First, the Provider is initialized.
For this we create an instance of our previously defined LDAPUserProvider
class.
As a reminder: it contains the actual provider and its serviceToken as a property.
const lDAPUserProvider = new LDAPUserProvider(this, "LDAPUserProvider", {
adminUser: props.adminUser,
adminPasswordParameter: adminPasswordParameter,
simpleAD: simpleAD,
vpc: props.vpc,
baseDN: props.baseDN,
domain: props.domain
});
The creation of the CustomResource can further be encapsulated in a LDAPUser
class to simplify usage, which concludes this task.
Note that the provider
properties refers to the LDAPUserProvider
.
const ldapUser = new LDAPUser(this, "User_" + user, {
username: user,
password: user + "!",
email: "noreply@tecracer.de",
provider: lDAPUserProvider
});
Pain Points and Learnings
Having completed this task, I feel like I will be able to build new Custom Resources fairly quickly. However, getting to this point was accompanied by a steep learning curve and a lot of trial and error. Especially debugging the provider function took a lot of time and effort.

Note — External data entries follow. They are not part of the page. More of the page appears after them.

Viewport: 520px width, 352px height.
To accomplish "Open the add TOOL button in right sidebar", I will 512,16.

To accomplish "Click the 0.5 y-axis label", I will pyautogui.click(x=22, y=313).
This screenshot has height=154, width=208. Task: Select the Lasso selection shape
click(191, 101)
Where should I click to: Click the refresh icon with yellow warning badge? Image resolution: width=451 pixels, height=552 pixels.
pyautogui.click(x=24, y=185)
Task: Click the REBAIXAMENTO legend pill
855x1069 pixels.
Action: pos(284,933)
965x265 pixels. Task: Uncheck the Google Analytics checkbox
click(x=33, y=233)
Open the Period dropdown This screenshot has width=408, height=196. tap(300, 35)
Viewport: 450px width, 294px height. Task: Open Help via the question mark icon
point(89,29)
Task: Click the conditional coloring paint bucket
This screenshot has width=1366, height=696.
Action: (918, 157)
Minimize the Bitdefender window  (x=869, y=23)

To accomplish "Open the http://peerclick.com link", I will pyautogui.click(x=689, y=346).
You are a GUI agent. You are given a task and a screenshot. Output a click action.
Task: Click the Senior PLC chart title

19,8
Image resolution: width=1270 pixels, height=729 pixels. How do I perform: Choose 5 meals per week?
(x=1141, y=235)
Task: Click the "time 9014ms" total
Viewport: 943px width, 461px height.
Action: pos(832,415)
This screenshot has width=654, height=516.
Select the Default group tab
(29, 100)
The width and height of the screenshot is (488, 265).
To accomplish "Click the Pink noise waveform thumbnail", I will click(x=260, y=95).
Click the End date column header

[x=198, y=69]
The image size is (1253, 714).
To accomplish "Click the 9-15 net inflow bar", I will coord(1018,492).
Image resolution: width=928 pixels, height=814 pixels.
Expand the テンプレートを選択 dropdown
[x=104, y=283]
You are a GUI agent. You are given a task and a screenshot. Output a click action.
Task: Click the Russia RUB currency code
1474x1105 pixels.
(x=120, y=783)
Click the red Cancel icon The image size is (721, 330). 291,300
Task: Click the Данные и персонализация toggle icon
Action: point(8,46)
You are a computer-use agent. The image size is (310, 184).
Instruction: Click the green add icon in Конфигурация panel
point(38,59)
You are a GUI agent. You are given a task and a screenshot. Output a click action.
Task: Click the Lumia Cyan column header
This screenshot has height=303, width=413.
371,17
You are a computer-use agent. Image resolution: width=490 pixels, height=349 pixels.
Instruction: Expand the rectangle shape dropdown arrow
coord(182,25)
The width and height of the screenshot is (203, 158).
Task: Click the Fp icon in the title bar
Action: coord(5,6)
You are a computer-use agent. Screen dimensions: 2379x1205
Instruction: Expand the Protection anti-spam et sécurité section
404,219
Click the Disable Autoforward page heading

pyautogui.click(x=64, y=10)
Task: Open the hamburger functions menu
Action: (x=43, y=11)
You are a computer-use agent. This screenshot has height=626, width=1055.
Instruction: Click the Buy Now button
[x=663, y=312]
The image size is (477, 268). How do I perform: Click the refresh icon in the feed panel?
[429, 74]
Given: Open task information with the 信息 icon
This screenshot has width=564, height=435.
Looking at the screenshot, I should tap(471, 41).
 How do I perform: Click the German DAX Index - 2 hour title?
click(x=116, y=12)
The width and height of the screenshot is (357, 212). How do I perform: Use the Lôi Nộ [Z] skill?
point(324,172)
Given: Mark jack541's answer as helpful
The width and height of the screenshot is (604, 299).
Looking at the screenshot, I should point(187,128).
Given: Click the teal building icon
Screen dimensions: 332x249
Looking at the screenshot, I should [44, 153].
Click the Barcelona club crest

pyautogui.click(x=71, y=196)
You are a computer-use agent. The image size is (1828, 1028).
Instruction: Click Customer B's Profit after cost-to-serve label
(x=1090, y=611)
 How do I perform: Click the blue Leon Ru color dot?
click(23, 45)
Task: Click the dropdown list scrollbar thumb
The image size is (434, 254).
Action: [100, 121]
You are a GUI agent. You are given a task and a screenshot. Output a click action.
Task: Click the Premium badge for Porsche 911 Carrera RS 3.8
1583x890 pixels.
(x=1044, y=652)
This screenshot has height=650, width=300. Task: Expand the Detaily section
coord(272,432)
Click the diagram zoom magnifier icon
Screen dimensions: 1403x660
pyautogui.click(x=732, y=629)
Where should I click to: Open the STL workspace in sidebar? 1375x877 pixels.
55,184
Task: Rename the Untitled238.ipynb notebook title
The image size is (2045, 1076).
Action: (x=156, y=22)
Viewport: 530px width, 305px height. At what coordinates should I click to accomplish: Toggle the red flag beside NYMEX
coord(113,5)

My recommendation is to follow a layered approach when developing:
- Create a Creation, Update and Deletion Logic in a separate module that you can test locally
- Create the provider function, but test it first outside of CDK
- Only then integrate it into CDK.
Another thing that took some time to realize and debug were dependency issues to other resources. One example was an instance, when the NAT Gateways of the VPC were deleted before the LDAP Users could be deleted. However, those are required for some API calls made by the Lambda function. This led to timeout issues of the API calls, resulting in endless retries of the delete event until the Deployment timed out (leaving the stack in an inconsistent state).